Under the categorical use scheme, each zone is assigned various categories of uses. Thus, whereas a zone previously only may have permitted clothing stores and shoe stores, now the code would permit any “retail sales” use. Thus, groceries would also be allowed in such a zone. And, so would a health food supplement store such as GNC–a newer type of use. In fact, under this scheme, as long as the use in question qualifies as “retail sales,” that use is permitted by right in the given zone. It is this crucial development in San Diego’s zoning history that makes Gloria’s assertion suspect.

In reality, the vast majority of medical marijuana dispensaries that have been open in San Diego were in commercial or light industrial parts of the City. These zones permit categories of uses such as retail sales, personal services, pharmaceuticals and sundries, private clubs, etc. So, where do medical marijuana dispensaries fit? Well, a medical marijuana dispensary sells medicinal marijuana at retail to members only. Thus, it conducts retails sales, provides personal services, provides pharmaceuticals and sundries, and is a private club. It is for these reasons that medical marijuana attorneys in San Diego have strenuously opposed the City’s narrow-minded, inaccurate interpretation of the zoning scheme for so many years.

But, says the City, we could not have contemplated that medical marijuana dispensaries would come about when we enacted the new zoning regulations. To be sure, until 2003 when the Legislature enacted the Medical Marijuana Program, dispensaries were illegal in California. Exactly, I say. In fact, this is the very reason you enacted that new categorical zoning scheme: to allow flexibility for novel uses so that the code would not have to be amended every time something new comes along. Now, this is not to say that I don’t support solid regulations for medical marijuana dispensaries. In fact, I do, and I continue to support such efforts. However, the City’s leadership has demonstrated a puzzling inability to specifically address this issue. Therefore in the meantime we are stuck with general zoning rules.

So, what’s my point? Simply this. San Diego’s lack of a medical marijuana zoning ordinance does not equal a ban on medical marijuana dispensaries. The issue is far more nuanced than that. In fact, there are strong arguments that medical marijuana dispensaries currently are permitted in a number of zones in San Diego. But, you ask, why were they all shut down? One major reason: the federal government. Most of my clients over the years wanted to fight to stay open and would have dug in for the long haul to fight the City and get a fair shake. But, the fear of SWAT-style raids and federal prosecution was too much and understandably so. Thus, by the summer of 2012, the medical marijuana community was all but gone in San Diego.
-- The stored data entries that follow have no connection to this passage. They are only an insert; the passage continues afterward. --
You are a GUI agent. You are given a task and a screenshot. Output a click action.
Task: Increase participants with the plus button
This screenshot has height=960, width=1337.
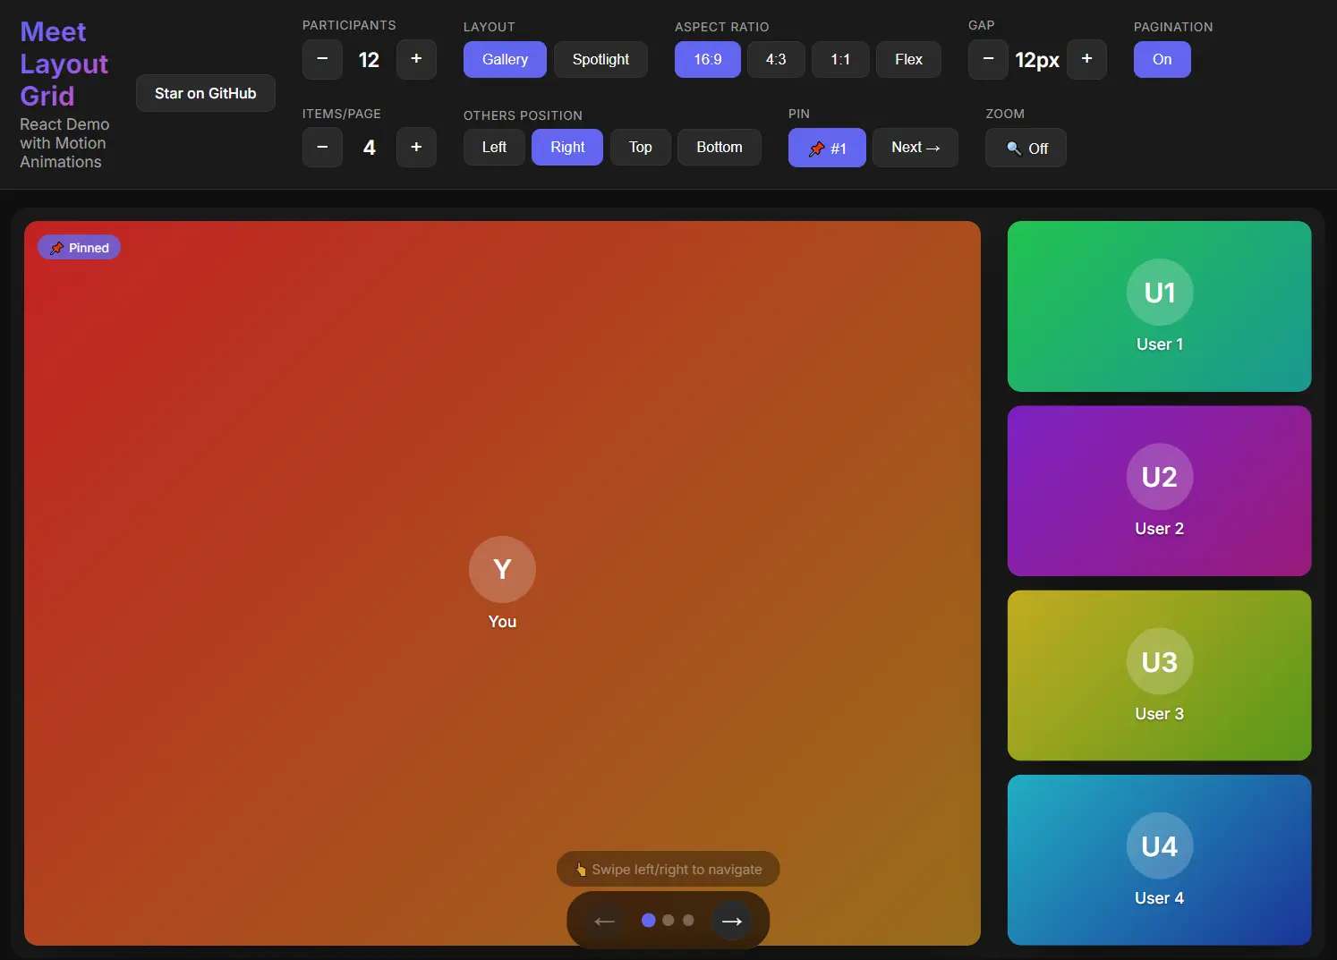click(416, 59)
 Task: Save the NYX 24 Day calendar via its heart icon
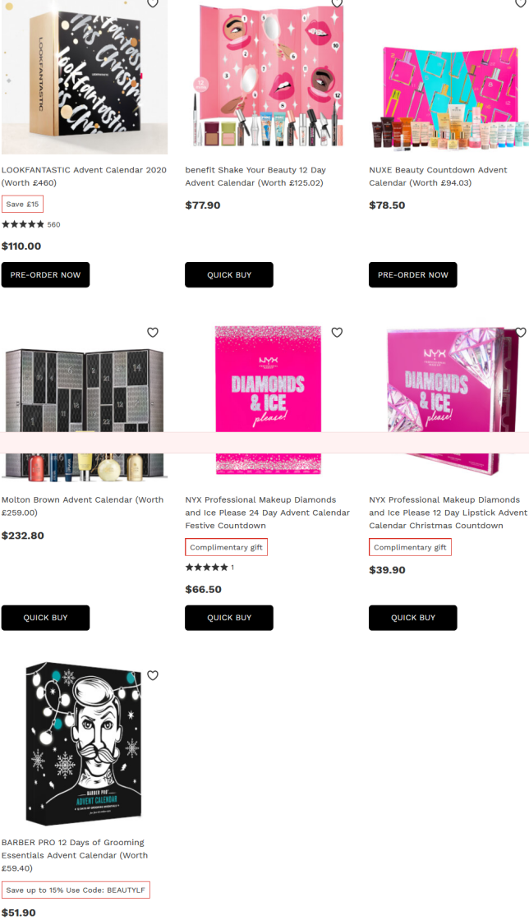tap(337, 332)
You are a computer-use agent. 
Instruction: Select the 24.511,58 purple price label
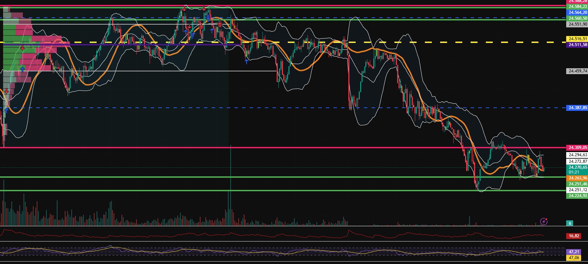577,45
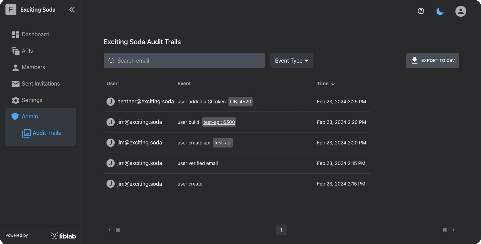Click the Settings gear icon
The image size is (481, 244).
15,100
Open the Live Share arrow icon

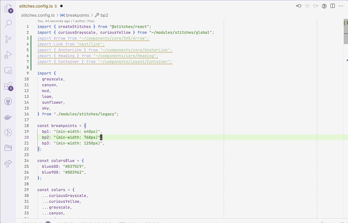click(8, 164)
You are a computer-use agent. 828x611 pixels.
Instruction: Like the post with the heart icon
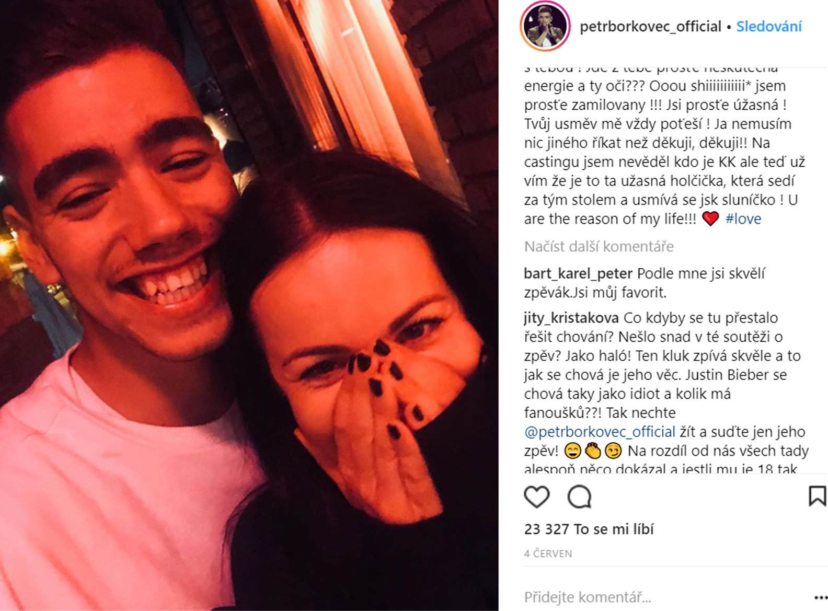(x=537, y=497)
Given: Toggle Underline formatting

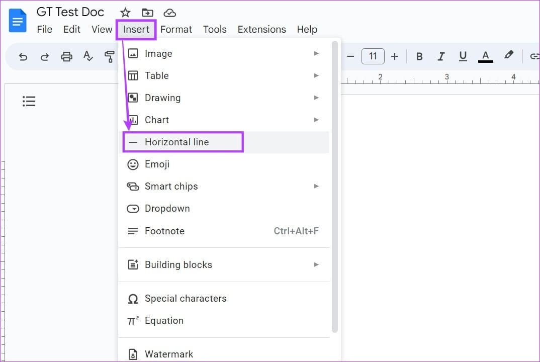Looking at the screenshot, I should pos(463,56).
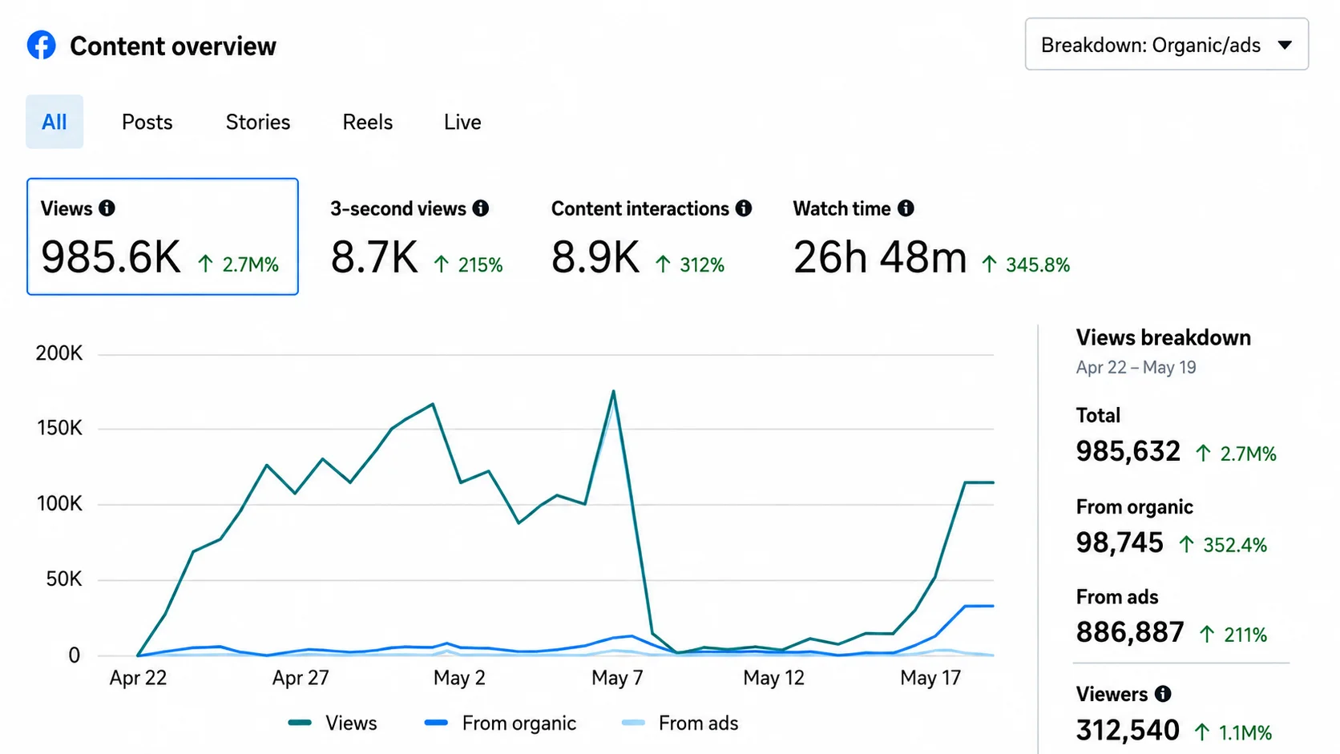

In recent weeks though, there is new hope as the federal government has dramatically changed its position on medical marijuana and as the nation as a whole increasingly rejects prohibitionist thinking. So, I do believe things can be different this time if the community can band together and dig in for a court battle that I believe we can win. And maybe this time the media will pay attention to both sides of the story.